Pierre died in 2011, but Christine is in the process of establishing a craft brewery business in Austin. She says she intends to keep the new business in her family for as long as she can.
Don’t worry-craft isn’t doomed
Craft beer lovers can take comfort: The Brewers Association reports that there are now more than 4,000 active breweries in the U.S., so Big Beer buyouts can’t possibly match the pace of new businesses. 615 craft breweries opened nationwide in 2014 alone, and the Brewers Association estimates that three out of every four legal-aged adults live within 10 miles of a local brewery.

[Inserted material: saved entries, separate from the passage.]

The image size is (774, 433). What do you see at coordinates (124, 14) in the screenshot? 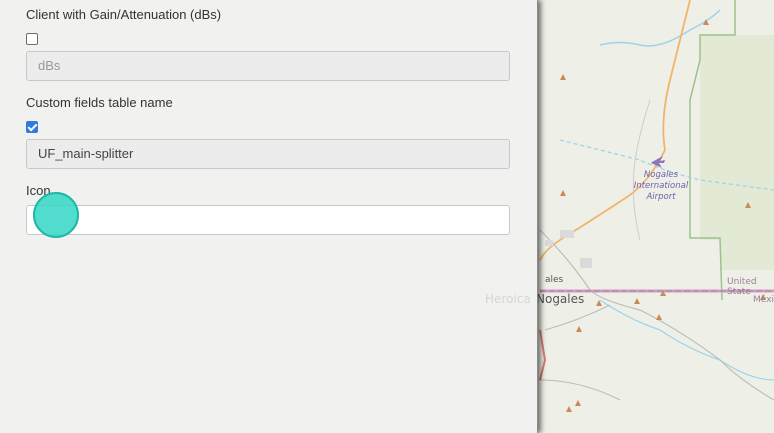
I see `gain-attenuation-label: Client with Gain/Attenuation (dBs)` at bounding box center [124, 14].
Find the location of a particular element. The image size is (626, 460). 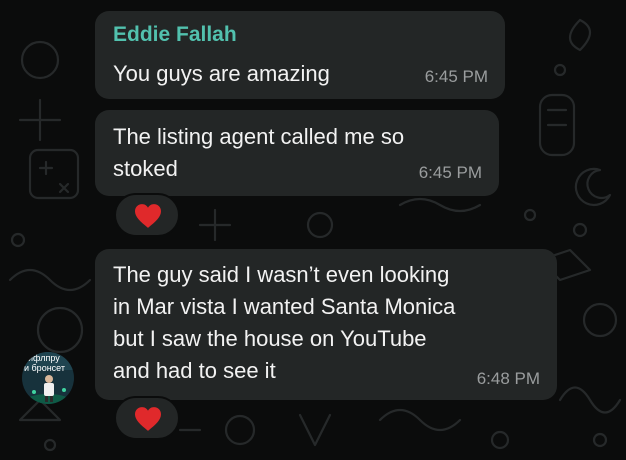

sender-name: Eddie Fallah is located at coordinates (175, 35).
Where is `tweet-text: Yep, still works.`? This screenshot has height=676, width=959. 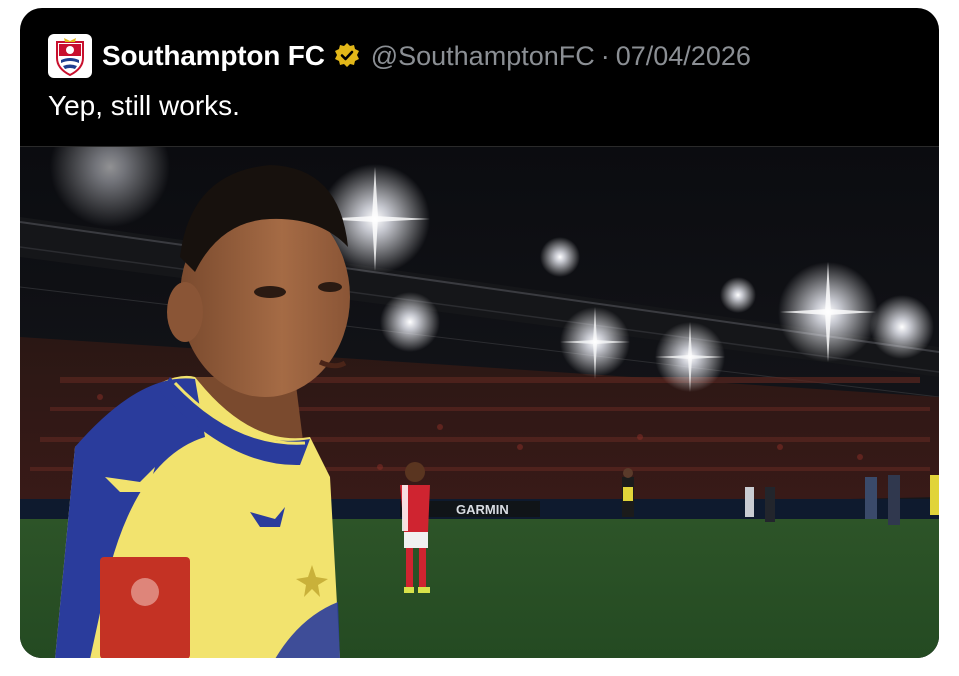
tweet-text: Yep, still works. is located at coordinates (144, 106).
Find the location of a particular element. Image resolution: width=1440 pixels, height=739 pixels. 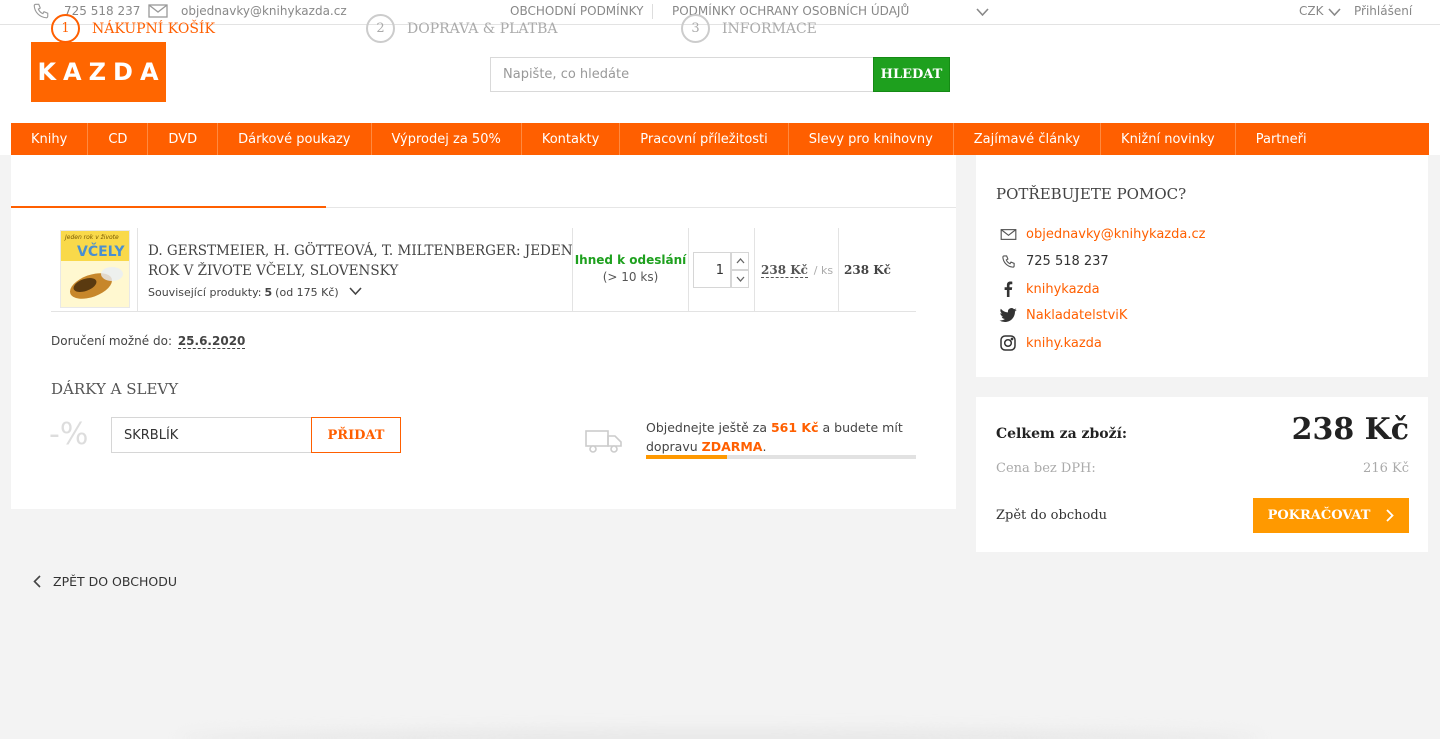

Cantwell, who is now a quality ambassador for the Brewers Association, hasn’t ruled out a return to brewing beer, though he would have to wait until the non-compete clause in his contract with AB InBev expires. Meanwhile, he’s hopeful the craft beer industry can pursue alternatives to selling. He sees potential in a cooperative model that would enable craft breweries to work together for greater purchase power to buy hops and other key ingredients, as well as giving them better negotiating position for distribution.
“I would laud such a business model,” Greg Koch of Stone Brewing says. “You can maintain your soul and your creativity while facing the reality that you have some large industrial behemoths who are working to put you out of business.”